ST. PAUL'S AND NEIGHBOURHOOD. (From Aggas' Plan, 1563.)
On the south side is the entry to the Prerogative Court, and at No. 10 the Faculty Office. They have no marriage licences at the Faculty Office of an earlier date than October, 1632, and up to 1695 they are only imperfectly preserved. There is a MS. index to the licences prior to 1695, for which the charge for a search is 4s. 6d. Since 1695 the licences have been regularly kept, and the fee for searching is a shilling.
The great Admiralty judge of the early part of this century was Dr. Johnson's friend, Lord Stowell, the brother of Lord Eldon.
According to Sir Herbert Jenner Fust, Lord Stowell's decisions during the war have since formed a code of international law, almost universally recognised. In one year alone (1806) he pronounced 2,206 decrees. Lord Stowell (then Dr. Scott) was made Advocate-General in Doctors' Commons in 1788, and Vicar-General or official principal for theArchbishop of Canterbury. Soon after he became Master of the Faculties, and in 1798 was nominated Judge of the High Court of Admiralty, the highest dignity of the Doctors' Commons Courts. During the great French war, it is said Dr. Scott sometimes received as much as £1,000 a case for fees and perquisites in a prize cause. He left at his death personal property exceeding £200,000. He used to say that he admired above all other investments "the sweet simplicity of the Three per Cents.," and when purchasing estate after estate, observed "he liked plenty of elbow-room."
"It was," says Warton, "by visiting Sir Robert Chambers, when a fellow of University, that Johnson became acquainted with Lord Stowell; and when Chambers went to India, Lord Stowell, as he expressed it to me, seemed to succeed to his place in Johnson's friendship."
"Sir William Scott (Lord Stowell)," says Boswell, "told me that when he complained of a headache in the post-chaise, as they were travelling together to Scotland, Johnson treated him in a rough manner—'At your age, sir, I had no headache.'
"Mr. Scott's amiable manners and attachment to our Socrates," says Boswell in Edinburgh, "at once united me to him. He told me that before I came in the doctor had unluckily had a bad specimen of Scottish cleanliness. He then drank no fermented liquor. He asked to have his lemonade made sweeter; upon which the waiter, with his greasy fingers, lifted a lump of sugar and put it into it. The doctor, in indignation, threw it out. Scott said he was afraid he would have knocked the waiter down."
Again Boswell says:—"We dined together with Mr. Scott, now Sir William Scott, his Majesty's Advocate-General, at his chambers in the Temple—nobody else there.
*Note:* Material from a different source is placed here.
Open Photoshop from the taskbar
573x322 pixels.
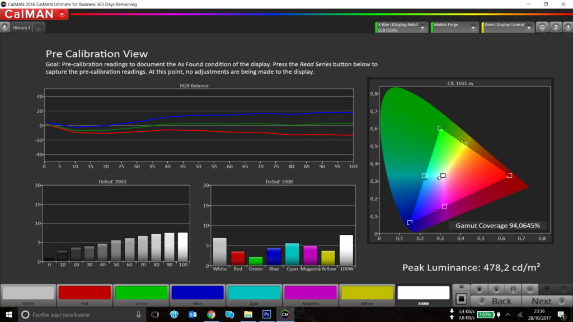click(266, 315)
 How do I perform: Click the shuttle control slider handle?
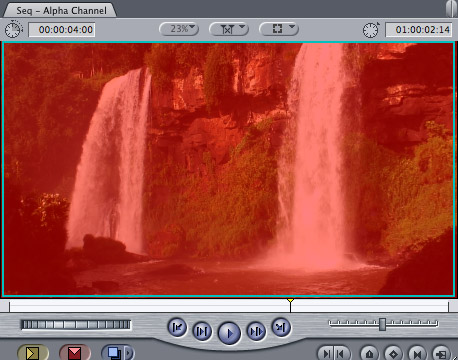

The company being so small, Johnson was not in such high spirits as he had been the preceding day, and for a considerable time little was said. At last he burst forth—'Subordination is sadly broken down in this age. No man, now, has the same authority which his father had—except a gaoler. No master has it over his servants; it is diminished in our colleges; nay, in our grammar schools.'"
"Sir William Scott informs me that on the death of the late Lord Lichfield, who was Chancellor of the University of Oxford, he said to Johnson, 'What a pity it is, sir, that you did not follow the profession of the law! You might have been Lord Chancellor of Great Britain, and attained to the dignity of the peerage; and now that the title of Lichfield, your native city, is extinct, you might have had it.' Johnson upon this seemed muchagitated, and in an angry tone exclaimed, 'Why will you vex me by suggesting this when it is too late?'"
The strange marriage of Lord Stowell and the Marchioness of Sligo has been excellently described by Mr. Jeaffreson in his "Book of Lawyers."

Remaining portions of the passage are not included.